# Lots of piranha pictures



## Judazzz (Jan 13, 2003)

*www.raubwelse.de*

Just wanted to share this with y'all: enjoy


----------



## Innes (Jan 13, 2003)

Nice one Juda!

we so need our own, more informative and better version


----------



## Judazzz (Jan 13, 2003)

Yup, we do!!!
What about you start collecting funky piranha's (whip out that plastic, boy







) and I'll start creating some webpages, ok?
Sounds fair, doesn't it


----------



## Innes (Jan 13, 2003)

Judazzz said:


> Yup, we do!!!
> What about you start collecting funky piranha's (whip out that plastic, boy
> 
> 
> ...


 I already have some very funky piranhas, and only my arms are made of plastic.


----------



## Grosse Gurke (Jan 3, 2003)

Great pictures!

I like that little shoal of brandti


----------



## Judazzz (Jan 13, 2003)

You noticed those unknown species (well, to me they were, like S. Nigricans)
And those S. Humeralis looked just like juvenile S. Manueli (aka.

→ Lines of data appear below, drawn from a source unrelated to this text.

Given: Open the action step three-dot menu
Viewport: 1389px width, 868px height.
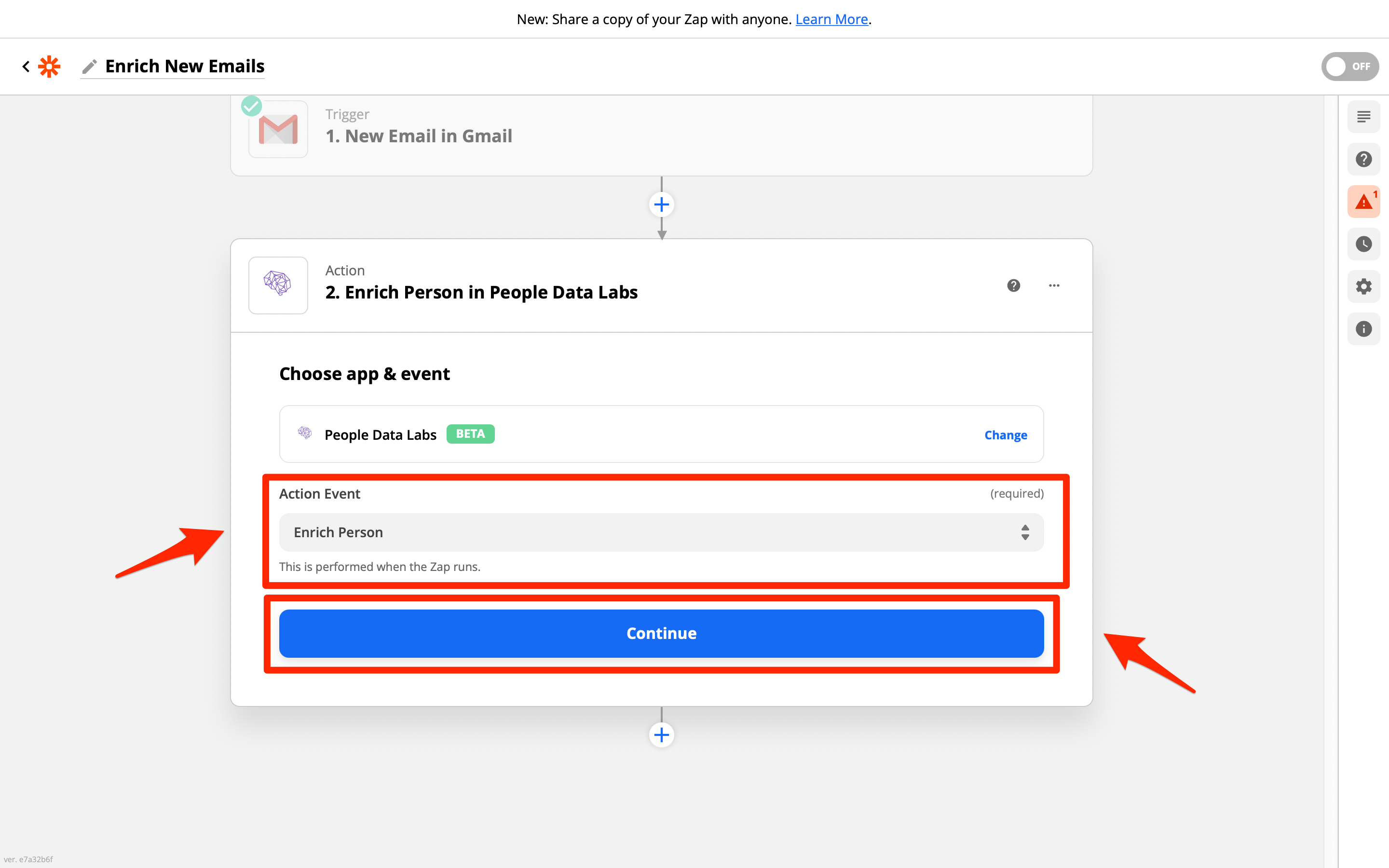Looking at the screenshot, I should coord(1054,285).
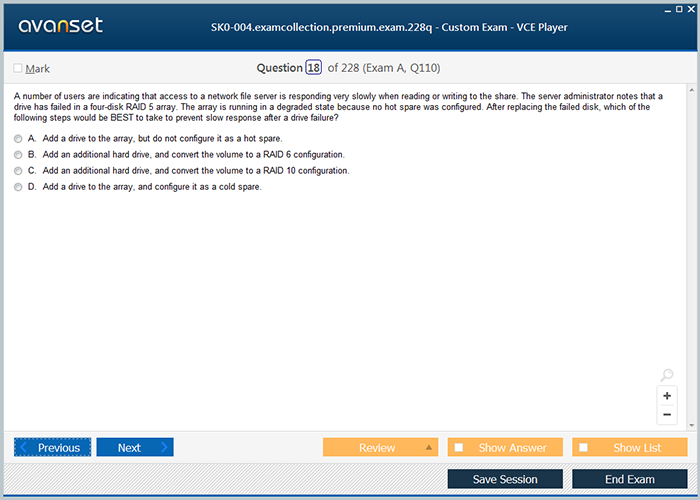This screenshot has width=700, height=500.
Task: Select answer A, not configured as hot spare
Action: click(x=18, y=137)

Green Tiger Piranha)


----------



## Xenon (Nov 15, 2002)

moved to piranha pictures.


----------



## fishman2 (Nov 27, 2002)

Most of those ID's are wrong LOL. But nice pics!


----------



## Poseidon X (Jan 31, 2003)

hmmm S.Brandtii coexisting in one tank? and that Humeralis is awesome i want one of those!


----------



## Judazzz (Jan 13, 2003)

fishman2 said:


> Most of those ID's are wrong LOL. But nice pics!


 Well, elaborate us


----------



## MPower (Jan 29, 2003)

Nice pics.


----------



## AZ (Jan 3, 2003)

nice


----------



## KRSwop1 (Feb 17, 2003)

those brandti are spilos.


----------